All the cultured microorganisms are non-significant, non-pathogenic bacteria and fungus, considered to be from nasopharyngeal contaminations. In our study, the nasopharyngeal contamination was very prominent in the TW fluid but not BAL. This interpretation is supported by the presence of high numbers of squamous epithelial cells associated with high numbers of mixed, pleomorphic bacterial forms and yeast like structures consistent with Candida species. Pollen grains were found in all TW samples as free grains or phagocytized by the macrophages unlike BAL in which pollen grains were rarely founds.

Although double guarded catheters were used for TW in this study, there was a high contamination, which is surprising. The contamination is thought to be a nasopharyngeal contamination from the endoscope. The reason of higher contamination in TW may be attributed to the degree of sterility of trachea that is less than that of bronchioles and the amounts of the instilled and retrieved TW fluids is 1/9 of that instilled in BAL fluids. So the bacterial contamination of BAL is 9 times diluted from that of TW.

The limitations of this study include the small number of experimental animals in each group, dairy cows in Jordan is considered expensive as an experimental unit and it is hard to convince the owner to use more animals. Perhaps, using more experimental animals would have helped in reducing the wide standard deviation in the TW results, which is also considered a limitation to this study. Another limitation is not screening experimental animals specifically for respiratory diseases other than visual appraisal, physical examination and thoracic auscultation, as well as hematology. Thoracic radiography, ultrasonography, and arterial blood gas analysis could have been used additionally.

Conclusions

• (1) The normal cytological findings of TW in healthy adult cattle were found to consist primarily of neutrophils (42.7 ± 35.7)% intermixed with lower numbers of columnar epithelial cells (26.2 ± 34.8)%, alveolar macrophages (14.7 ± 15.4)%, squamous epithelial cells (10 ± 28.6)%, lymphocytes (6.8 ± 16.1)% and rarely seen eosinophils (0.1 ± 0.0)% with a total cell count of 450 ± 288 cells/µl.

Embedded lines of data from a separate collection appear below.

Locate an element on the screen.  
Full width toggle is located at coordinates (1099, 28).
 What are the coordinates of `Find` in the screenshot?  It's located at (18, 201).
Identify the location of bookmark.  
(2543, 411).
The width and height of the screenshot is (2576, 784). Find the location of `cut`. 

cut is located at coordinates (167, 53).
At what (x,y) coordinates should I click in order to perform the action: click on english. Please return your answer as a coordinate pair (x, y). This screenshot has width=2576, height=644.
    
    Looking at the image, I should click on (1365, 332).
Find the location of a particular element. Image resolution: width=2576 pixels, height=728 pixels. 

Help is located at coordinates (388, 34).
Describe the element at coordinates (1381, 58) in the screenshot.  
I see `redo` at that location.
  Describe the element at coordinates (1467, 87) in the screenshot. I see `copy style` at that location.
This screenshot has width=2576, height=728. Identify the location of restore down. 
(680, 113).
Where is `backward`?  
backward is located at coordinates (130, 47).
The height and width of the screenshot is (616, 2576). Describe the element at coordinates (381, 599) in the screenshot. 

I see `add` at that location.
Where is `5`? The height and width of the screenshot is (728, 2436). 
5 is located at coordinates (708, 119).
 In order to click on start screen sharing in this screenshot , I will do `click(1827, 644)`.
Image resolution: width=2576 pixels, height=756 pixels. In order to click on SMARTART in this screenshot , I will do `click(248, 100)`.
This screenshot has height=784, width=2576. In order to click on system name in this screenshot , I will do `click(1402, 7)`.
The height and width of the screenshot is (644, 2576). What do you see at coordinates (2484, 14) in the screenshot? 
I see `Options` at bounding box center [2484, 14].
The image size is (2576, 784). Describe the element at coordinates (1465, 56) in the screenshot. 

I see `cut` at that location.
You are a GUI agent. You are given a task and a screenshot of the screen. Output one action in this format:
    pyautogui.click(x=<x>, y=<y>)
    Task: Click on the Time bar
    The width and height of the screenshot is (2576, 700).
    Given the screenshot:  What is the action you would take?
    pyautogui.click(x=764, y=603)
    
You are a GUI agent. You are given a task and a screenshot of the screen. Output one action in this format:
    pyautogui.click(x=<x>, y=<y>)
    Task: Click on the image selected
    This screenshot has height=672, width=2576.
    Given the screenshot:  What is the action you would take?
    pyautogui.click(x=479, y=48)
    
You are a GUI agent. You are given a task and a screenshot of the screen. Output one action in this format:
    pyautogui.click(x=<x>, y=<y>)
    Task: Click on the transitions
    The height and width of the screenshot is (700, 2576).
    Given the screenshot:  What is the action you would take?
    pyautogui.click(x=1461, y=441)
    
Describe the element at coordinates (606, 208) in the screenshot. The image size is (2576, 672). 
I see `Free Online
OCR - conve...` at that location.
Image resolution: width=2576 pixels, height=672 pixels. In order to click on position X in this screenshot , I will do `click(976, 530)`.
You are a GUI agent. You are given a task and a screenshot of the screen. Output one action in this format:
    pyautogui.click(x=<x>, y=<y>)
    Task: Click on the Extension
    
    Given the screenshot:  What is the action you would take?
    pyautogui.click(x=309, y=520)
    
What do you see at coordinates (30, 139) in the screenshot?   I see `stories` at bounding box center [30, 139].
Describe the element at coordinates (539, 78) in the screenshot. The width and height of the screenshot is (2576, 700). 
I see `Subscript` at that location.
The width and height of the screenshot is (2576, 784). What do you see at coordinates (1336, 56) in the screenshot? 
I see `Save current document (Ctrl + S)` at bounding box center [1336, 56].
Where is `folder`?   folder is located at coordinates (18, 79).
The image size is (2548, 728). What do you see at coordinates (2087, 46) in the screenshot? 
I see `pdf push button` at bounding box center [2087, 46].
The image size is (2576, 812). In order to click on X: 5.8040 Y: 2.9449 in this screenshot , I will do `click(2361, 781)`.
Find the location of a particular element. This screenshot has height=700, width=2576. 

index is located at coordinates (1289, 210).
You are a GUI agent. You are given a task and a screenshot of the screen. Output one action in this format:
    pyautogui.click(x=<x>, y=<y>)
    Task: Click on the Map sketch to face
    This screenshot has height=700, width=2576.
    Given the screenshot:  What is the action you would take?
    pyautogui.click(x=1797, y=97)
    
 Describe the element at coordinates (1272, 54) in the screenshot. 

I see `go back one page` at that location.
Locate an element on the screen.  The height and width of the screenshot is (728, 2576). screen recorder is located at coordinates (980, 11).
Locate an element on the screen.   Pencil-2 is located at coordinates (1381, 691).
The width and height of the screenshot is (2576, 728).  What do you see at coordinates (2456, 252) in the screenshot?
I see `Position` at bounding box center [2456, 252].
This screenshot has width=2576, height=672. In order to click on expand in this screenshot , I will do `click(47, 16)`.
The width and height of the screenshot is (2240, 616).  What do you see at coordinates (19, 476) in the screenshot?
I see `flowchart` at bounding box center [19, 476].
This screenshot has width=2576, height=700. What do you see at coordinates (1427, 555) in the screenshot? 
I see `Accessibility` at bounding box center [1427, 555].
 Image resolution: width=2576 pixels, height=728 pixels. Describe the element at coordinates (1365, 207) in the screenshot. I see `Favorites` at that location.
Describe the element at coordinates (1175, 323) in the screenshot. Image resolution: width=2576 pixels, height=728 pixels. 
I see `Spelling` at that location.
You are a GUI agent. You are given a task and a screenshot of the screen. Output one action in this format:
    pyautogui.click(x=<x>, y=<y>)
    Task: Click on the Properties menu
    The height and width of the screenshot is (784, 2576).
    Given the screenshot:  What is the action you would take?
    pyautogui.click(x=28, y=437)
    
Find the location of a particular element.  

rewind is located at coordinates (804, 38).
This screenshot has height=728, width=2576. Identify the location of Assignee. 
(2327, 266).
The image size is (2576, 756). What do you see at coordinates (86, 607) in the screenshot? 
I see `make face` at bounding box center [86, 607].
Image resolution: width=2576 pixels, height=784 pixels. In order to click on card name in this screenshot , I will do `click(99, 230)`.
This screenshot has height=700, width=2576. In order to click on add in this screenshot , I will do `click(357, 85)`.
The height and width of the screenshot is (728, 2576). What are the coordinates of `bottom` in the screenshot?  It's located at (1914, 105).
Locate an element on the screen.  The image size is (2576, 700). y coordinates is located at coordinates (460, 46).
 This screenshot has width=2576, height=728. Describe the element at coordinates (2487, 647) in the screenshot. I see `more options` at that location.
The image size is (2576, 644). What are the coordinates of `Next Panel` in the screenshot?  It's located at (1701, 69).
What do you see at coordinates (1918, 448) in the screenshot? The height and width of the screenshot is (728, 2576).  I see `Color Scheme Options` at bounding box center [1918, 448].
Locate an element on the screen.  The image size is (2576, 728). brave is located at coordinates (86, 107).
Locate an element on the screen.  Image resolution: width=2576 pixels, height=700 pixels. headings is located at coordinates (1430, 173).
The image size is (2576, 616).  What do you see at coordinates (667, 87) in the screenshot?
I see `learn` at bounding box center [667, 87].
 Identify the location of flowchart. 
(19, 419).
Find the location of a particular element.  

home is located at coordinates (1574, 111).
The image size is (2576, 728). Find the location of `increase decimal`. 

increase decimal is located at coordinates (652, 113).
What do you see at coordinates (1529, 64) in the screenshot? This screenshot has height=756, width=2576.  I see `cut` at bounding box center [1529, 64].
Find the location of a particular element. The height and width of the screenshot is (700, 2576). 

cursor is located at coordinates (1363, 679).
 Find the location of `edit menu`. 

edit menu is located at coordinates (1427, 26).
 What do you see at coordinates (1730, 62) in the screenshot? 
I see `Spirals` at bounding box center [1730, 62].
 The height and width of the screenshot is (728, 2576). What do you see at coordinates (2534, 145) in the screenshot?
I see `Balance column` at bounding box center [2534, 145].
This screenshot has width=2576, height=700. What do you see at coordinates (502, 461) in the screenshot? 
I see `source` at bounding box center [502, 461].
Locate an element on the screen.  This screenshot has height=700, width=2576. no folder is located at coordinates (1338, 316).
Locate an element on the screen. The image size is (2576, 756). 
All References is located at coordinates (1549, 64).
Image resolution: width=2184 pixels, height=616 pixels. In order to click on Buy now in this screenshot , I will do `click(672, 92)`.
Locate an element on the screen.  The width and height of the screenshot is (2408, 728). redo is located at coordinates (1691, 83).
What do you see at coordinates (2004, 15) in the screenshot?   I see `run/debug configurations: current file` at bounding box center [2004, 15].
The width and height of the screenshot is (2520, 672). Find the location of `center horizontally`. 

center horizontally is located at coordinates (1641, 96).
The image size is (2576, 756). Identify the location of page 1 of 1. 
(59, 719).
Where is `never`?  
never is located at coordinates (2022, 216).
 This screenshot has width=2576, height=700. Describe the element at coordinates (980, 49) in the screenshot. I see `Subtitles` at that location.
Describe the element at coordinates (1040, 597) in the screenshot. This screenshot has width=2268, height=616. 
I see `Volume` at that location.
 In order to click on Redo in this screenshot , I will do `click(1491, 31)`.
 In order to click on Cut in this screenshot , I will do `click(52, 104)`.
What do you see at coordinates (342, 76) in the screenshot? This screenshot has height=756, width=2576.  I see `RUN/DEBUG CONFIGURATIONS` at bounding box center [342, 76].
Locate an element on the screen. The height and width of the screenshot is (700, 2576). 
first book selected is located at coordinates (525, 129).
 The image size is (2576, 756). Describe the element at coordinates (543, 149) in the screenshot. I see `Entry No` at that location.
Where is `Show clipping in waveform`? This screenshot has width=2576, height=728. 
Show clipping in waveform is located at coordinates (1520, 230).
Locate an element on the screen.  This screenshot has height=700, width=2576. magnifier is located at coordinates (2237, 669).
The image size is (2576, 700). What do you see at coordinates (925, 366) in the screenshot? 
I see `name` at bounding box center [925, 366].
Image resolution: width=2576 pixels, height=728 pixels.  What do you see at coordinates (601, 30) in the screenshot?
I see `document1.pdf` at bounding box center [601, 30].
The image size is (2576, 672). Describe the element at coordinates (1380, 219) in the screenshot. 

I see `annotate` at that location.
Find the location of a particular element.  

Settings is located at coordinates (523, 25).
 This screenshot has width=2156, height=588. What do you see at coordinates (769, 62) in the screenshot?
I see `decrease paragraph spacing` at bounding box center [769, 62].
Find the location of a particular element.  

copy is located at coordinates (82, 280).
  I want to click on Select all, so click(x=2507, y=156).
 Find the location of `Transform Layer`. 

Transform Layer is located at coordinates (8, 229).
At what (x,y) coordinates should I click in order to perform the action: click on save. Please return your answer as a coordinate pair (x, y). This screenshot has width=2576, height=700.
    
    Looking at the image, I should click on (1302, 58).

• (2) The cytological findings of BAL were found to be mainly alveolar macrophages (94.3 ± 3.9)% intermixed with lower number of neutrophils (4.3 ± 3.9)% and lymphocytes (1.3 ± 1.2)% and rarely seen eosinophils (0 ± 0.1)%, with a total cell count of 238 ± 169 cells/µl.

• (3) Most of the cultivated bacteria in both TW and BAL samples were non-pathogenic and considered a nasopharyngeal contamination during the procedure.

Recommendations

Future studies about the cytological and microbiological findings of BAL and TW in adult healthy cattle to support or refuse our findings.

Disclosure statement

No potential conflict of interest was reported by the authors.

Additional information

Funding

This work was supported by Jordan University of Science and Technonlogy [grant number 2012/12].